***** Records provided
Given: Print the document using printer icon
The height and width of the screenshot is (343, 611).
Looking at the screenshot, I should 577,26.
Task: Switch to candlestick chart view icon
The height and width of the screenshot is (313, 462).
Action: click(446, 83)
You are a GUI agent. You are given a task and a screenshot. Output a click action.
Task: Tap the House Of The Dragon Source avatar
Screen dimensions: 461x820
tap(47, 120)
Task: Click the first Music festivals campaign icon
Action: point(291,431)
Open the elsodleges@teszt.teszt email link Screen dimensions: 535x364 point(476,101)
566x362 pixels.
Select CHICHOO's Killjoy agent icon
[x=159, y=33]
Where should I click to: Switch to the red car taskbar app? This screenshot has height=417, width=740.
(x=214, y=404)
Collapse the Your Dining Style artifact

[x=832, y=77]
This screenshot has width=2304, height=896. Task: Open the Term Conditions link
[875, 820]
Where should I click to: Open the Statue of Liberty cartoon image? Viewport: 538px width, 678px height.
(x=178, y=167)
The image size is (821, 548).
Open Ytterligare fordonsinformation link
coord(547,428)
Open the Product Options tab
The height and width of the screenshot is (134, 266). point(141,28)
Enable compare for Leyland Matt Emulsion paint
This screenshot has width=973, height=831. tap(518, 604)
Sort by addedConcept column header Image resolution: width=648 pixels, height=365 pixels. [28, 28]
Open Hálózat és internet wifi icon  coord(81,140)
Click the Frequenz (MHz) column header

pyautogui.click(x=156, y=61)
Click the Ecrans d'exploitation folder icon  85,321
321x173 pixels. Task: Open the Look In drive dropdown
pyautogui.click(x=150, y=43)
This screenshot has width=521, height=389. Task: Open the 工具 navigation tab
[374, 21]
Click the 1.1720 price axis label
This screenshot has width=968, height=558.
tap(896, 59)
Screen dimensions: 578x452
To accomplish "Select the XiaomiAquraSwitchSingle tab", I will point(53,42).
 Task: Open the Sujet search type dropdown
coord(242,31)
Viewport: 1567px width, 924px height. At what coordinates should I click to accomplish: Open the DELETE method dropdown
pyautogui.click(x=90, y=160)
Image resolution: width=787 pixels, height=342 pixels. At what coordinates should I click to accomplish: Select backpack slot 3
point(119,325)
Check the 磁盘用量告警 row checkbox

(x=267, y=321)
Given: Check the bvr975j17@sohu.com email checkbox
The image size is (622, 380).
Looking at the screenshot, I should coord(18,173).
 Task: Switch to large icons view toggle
**********
§ **Exercise aim**: Please return the lines of data above, from the line holding "This screenshot has width=2304, height=896." through the line holding "Click the Ecrans", both included, with each line unchanged.

§ **The reply**:
This screenshot has width=2304, height=896. Task: Open the Term Conditions link
[875, 820]
Where should I click to: Open the Statue of Liberty cartoon image? Viewport: 538px width, 678px height.
(x=178, y=167)
The image size is (821, 548).
Open Ytterligare fordonsinformation link
coord(547,428)
Open the Product Options tab
The height and width of the screenshot is (134, 266). point(141,28)
Enable compare for Leyland Matt Emulsion paint
This screenshot has width=973, height=831. tap(518, 604)
Sort by addedConcept column header Image resolution: width=648 pixels, height=365 pixels. [28, 28]
Open Hálózat és internet wifi icon  coord(81,140)
Click the Frequenz (MHz) column header

pyautogui.click(x=156, y=61)
Click the Ecrans d'exploitation folder icon  85,321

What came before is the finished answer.